Davon kann auch Ex-Nationalspieler Per Günther berichten. Der Sohn des heutigen TV-Experten spielt Basketball in der U17 des Eimsbütteler TV in Hamburg, einem der größten Breitensportvereine Deutschlands: "Ich habe mich mit den Verantwortlichen kurz unterhalten und nach dem WM-Gewinn der Männer gefragt, wie die Situation ist. Und die Antwort war leider, dass sich für sie gar nichts geändert hat. Weil es eine Warteliste gibt. Die war vorher schon voll und jetzt stehen noch deutlich mehr Namen drauf. Aber es sind nicht unbedingt mehr Kinder in den Hallen", so Günther.
Clubs können nicht genügend Hallenzeiten bieten
Mangelnde Hallen-Zeiten sind das größte Problem der Vereine. Und das selbst in Regionen, in denen Basketball Sportart Nummer eins ist. Wie zum Beispiel in und rund um Vechta. In der basketballverrückten Stadt in Niedersachsen wurde Stefan Niemeyer, Clubboss von Bundesligist Rasta Vechta, kurzerhand erfinderisch: "Wir merken das selbst an unserem Standort, dass die Nachfrage noch größer geworden ist. Wir haben uns gerade eine Lagerhalle angemietet, in der wir einen zusätzlichen Basketball-Court installieren, weil unsere Plätze schon nicht mehr ausreichen", so Niemeyer.
Solche Möglichkeiten gibt es aber nicht überall. Auch Vechtas Ligakonkurrent, die Rostock Seawolves, würden gerne mehr Kindern, Jugendlichen und auch Erwachsenen anbieten, Basketball zu spielen, es geht aber einfach nicht: "Die hohe Nachfrage hat auch Nachteile, weil wir das alles gar nicht bedienen können", sagt Thomas Käckenmeister, Pressesprecher der Rostocker: "Also wir haben gar nicht genügend Hallenzeiten und Trainer. Da wünschen wir uns, dass wir mehr Hallen bekommen, dass die Stadt und die Politik hinter uns stehen."

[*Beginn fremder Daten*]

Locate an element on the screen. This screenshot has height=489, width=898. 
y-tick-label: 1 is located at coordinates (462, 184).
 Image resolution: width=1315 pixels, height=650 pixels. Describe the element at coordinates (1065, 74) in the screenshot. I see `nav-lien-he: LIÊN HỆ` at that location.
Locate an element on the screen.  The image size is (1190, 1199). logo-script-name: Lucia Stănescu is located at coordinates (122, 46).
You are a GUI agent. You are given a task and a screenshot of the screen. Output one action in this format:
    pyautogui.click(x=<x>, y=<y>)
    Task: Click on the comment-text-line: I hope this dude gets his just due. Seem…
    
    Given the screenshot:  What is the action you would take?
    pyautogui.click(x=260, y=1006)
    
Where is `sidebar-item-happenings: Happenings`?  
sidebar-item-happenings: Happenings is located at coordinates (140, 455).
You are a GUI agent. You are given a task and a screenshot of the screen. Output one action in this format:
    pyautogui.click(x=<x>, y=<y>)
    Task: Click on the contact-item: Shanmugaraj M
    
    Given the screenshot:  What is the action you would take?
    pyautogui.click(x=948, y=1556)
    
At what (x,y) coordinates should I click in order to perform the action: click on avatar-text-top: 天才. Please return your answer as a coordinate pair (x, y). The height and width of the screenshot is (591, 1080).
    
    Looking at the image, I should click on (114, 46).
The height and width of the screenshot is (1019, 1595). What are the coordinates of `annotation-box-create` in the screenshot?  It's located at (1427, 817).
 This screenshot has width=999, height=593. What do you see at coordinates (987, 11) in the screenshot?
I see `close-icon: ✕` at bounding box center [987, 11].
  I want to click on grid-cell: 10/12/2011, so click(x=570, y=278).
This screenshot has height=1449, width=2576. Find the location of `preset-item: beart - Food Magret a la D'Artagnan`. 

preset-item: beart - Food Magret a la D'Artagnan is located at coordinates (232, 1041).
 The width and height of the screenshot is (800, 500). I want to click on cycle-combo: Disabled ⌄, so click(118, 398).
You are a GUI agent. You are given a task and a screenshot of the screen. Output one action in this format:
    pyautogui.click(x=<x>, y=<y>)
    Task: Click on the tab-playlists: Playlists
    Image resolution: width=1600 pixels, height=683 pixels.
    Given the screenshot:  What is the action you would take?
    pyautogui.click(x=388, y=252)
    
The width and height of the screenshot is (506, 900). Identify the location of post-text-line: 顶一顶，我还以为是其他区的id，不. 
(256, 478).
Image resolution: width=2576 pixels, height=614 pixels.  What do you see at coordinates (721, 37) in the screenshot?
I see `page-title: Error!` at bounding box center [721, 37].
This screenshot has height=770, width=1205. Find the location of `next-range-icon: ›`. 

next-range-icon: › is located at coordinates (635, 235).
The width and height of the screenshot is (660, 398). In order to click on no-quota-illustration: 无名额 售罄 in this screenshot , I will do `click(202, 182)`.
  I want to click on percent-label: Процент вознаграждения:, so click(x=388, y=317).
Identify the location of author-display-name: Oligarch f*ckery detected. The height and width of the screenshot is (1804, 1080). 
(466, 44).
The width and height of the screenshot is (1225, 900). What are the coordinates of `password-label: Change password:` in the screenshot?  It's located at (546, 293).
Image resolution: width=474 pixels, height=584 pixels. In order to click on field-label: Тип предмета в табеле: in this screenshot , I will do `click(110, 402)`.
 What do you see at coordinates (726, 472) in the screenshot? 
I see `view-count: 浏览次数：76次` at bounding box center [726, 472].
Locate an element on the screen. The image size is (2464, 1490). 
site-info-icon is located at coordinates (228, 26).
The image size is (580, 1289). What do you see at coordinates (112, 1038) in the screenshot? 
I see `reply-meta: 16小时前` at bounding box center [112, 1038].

DBB-Präsident Weiss: "Man muss einfallsreich sein"
Wegen der mangelnden Hallenzeiten besteht die Gefahr, dass viele motivierte Kinder und Jugendliche aus Frust dem Basketball wieder verlorengehen. DBB-Präsident Weiss will dagegen ankämpfen: "Das Positive ist: Der Boom ist ungebrochen. Wir kriegen das hin. Wir haben mittlerweile in unserer Trainerausbildung schon einiges verdoppelt." Auch in den Hallen werde einiges versucht. Weiss: "Dann wird eben eine Dreifeldhalle sechsfach genutzt, weil man ja genügend Körbe hat. Man muss einfallsreich sein. Das sind wir und das bringt dann eben ein Weltmeistertitel auch mit sich."